-- SUPPLIED TEXT follows --

On the logistics and light industrial front, the comments made by Sheikh Mansour bin Zayed Al Nahyan, Deputy Prime Minister of the UAE and Minister of Presidential Affairs at the World Government Summit earlier in the year, as to a relative lack of growth in the UAE industrial sector, were very welcome. The government plans to significantly increase its focus on areas in the industrial sector, including pharmaceuticals and food supplies and that is an area where we see opportunities for REITs to grow.  The logistics and light industrial sectors have been favourites amongst real estate asset investors in most mature markets and we anticipate the UAE and Gulf region to follow suit on the back of the government’s emphasis for industrial development.  Social infrastructure, notably in the education and healthcare sectors, will also need to grow given the aforesaid demographic trends. Those assets typically lend themselves well to REIT ownership as the healthcare and education operators tend to be asset light and the REIT can provide both the capital inflow and the stability of institutional stability. 

Looking at other markets in Asia Pacific like Singapore or in the US and Europe, established REITs play a key role in supporting and stabilising the real estate markets.  We have not yet reached a similar level of maturity in this region but the institutionalisation and internationalisation of the local real estate markets should foster this path. 

Supporting REITs in the UAE
To become significant real estate asset owners and support economic growth that guards against future economic downturns, REITs in this region need greater access to more international institutional investors, be they pension funds and insurance companies that typically like the inflation-hedging characteristics of real estate or global asset managers that will have both dedicated real estate strategies and exchange traded funds that will replicate indexes, or investment managers.  Whilst they have a clear interest in the region, which provide attractive yields, their involvement today remains subdued, notably owing to the perceived lack of liquidity of the stock exchanges and restrained access to non-GCC investors.  

Avenues to be explored to foster the growth and attractiveness of local REITs could include both a different approach to real estate lending by the local banks and an enhanced harmonised legal framework providing support for growth.

On the financing front, REITs in mature markets see their financing traditionally coming from non-amortising loans or bond issuances at moderate loan-to-value ratios, where the lenders draw comfort from the value of the asset pool provided as security and the underwritten cash-flows. This type of financing allows the REITs to distribute cash dividends – which is welcome by both retail and institutional investors. Amortising loans is more the norm at present locally but unfortunately eat away at the cash dividend distribution capability of the REITs, since the funds from operations need to be used to amortise part of the principal of the debt contracted instead of distributed.  This deters both retail and institutional investors from investing in REITs which are traditionally perceived as dividend stocks.

As to the legal framework, there were welcome modifications to the Federal Law on Commercial Companies in the UAE that became effective in early January this year. With respect to listed entities, the new Companies Law introduced the possibility for public joint stock companies under certain conditions to issue discounted shares, where the market price of the shares falls below the nominal value.  It could be an important step for Dubai International Financial Centre and Abu Dhabi Global Market to consider aligning their regulations onto the Federal laws. Indeed, discounted rights issue are a very common way across mature markets to support the growth of a business, REITs in the present example, through market volatility. 

It’s a unique balancing act but if we put the building blocks in place now and open the door to long term institutional capital, then I believe we can enhance the regional real estate market even further and in turn create more jobs and economic benefits for all.

-- SUPPLIED TEXT concluded --
-- INFORMATION SHOWN follows --

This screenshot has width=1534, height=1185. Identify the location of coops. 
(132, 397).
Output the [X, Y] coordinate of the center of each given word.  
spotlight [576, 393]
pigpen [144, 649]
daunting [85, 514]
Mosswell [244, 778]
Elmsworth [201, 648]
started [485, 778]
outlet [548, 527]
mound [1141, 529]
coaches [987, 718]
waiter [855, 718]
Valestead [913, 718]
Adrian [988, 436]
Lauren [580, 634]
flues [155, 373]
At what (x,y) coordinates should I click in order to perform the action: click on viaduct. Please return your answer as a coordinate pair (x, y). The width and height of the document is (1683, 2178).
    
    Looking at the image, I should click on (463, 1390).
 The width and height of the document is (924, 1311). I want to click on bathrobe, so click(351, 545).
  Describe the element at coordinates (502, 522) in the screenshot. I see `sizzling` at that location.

-- INFORMATION SHOWN concluded --

* [INSTRUCTIONS]
1. Quote the part of the UAE REITs text that begins at the words "As to the legal" and stops after "through market volatility.".
2. According to the UAE REITs text, which two areas of the industrial sector does the government plan to focus on?
3. Translate this sentence from the UAE REITs text into Spanish: "This deters both retail and institutional investors from investing in REITs which are traditionally perceived as dividend stocks."
The listing comes from a separate source and is unrelated to the UAE REITs text.

* [RESULTS BY TASK]
1.
As to the legal framework, there were welcome modifications to the Federal Law on Commercial Companies in the UAE that became effective in early January this year. With respect to listed entities, the new Companies Law introduced the possibility for public joint stock companies under certain conditions to issue discounted shares, where the market price of the shares falls below the nominal value.  It could be an important step for Dubai International Financial Centre and Abu Dhabi Global Market to consider aligning their regulations onto the Federal laws. Indeed, discounted rights issue are a very common way across mature markets to support the growth of a business, REITs in the present example, through market volatility.

2. Pharmaceuticals and food supplies.

3. Esto disuade tanto a los inversores minoristas como a los institucionales de invertir en REIT, que tradicionalmente se perciben como acciones de dividendos.